§ READING PASSAGE
-*-

Note: This is the last of several blog posts reviewing Tyler Cowen’s book “Big Business: A Love Letter to an American Anti-Hero.”

Now that we have reviewed the first eight chapters of Tyler Cowen’s “Love Letter,” it’s time to conclude our extended review with Chapter 9, the last chapter of Professor Cowen’s ode to big business, but before proceeding any further, let me say that Cowen has saved the best for last, for in many ways his concluding chapter is the most intriguing and fascinating chapter in a book full of intriguing and fascinating chapters!

To begin with, Professor Cowen’s concluding chapter poses a paradoxical query: If big business is so great in so many different ways, why do people “hate on” (to use the popular expression) business so much? Although Cowen offers an intriguing conjecture, alas, it is totally wrong! Specifically, Cowen speculates (p. 184, emphasis in the original) that “we anthropomorphize corporations–we imbue them with human qualities,” instead of seeing business firms for what they really are: cold, impersonal, legal abstractions with “a legally binding responsibility” to maximize their profits (p. 197).

-*-

§ GIVEN DATA

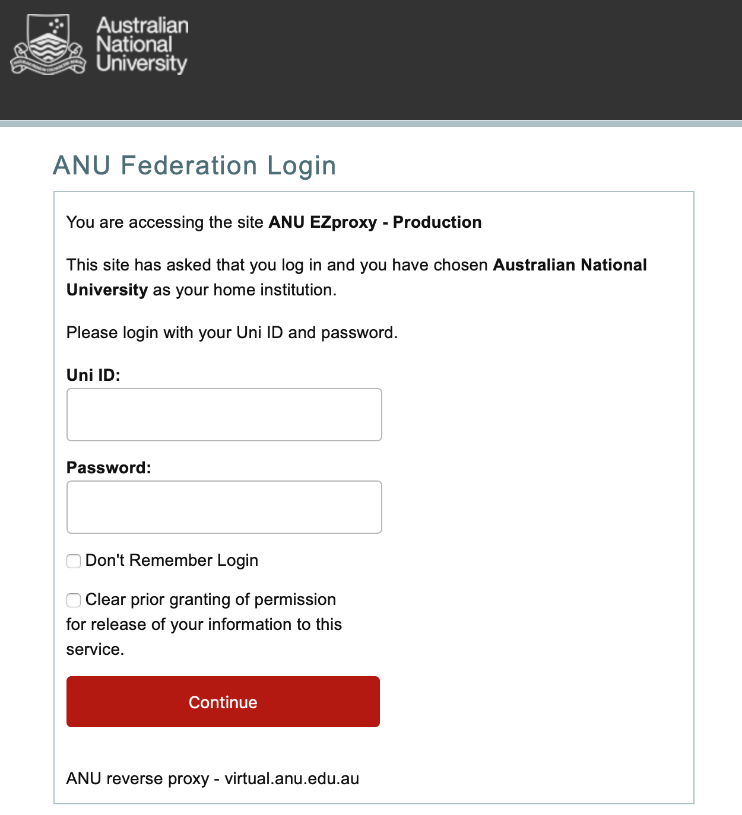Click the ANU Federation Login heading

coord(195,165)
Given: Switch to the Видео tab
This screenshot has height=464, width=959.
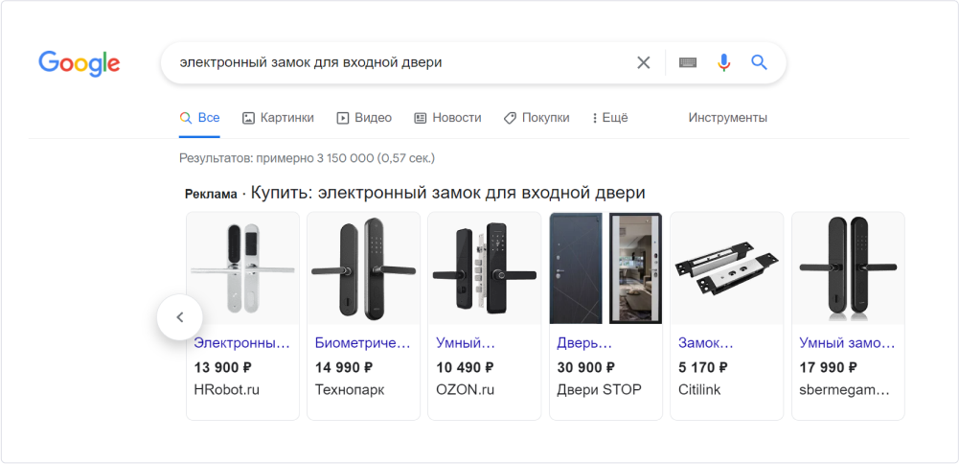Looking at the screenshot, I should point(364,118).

-*-

§ PROMPT A
Repeat everything in the book review from "Note: This is" down to "and fascinating chapters!".
§ PROMPT B
In the book review, what does Cowen speculate that people do to corporations?
The records are separate material and have no connection to the book review.

§ FINAL ANSWER A
Note: This is the last of several blog posts reviewing Tyler Cowen’s book “Big Business: A Love Letter to an American Anti-Hero.”

Now that we have reviewed the first eight chapters of Tyler Cowen’s “Love Letter,” it’s time to conclude our extended review with Chapter 9, the last chapter of Professor Cowen’s ode to big business, but before proceeding any further, let me say that Cowen has saved the best for last, for in many ways his concluding chapter is the most intriguing and fascinating chapter in a book full of intriguing and fascinating chapters!

§ FINAL ANSWER B
They anthropomorphize corporations, imbuing them with human qualities.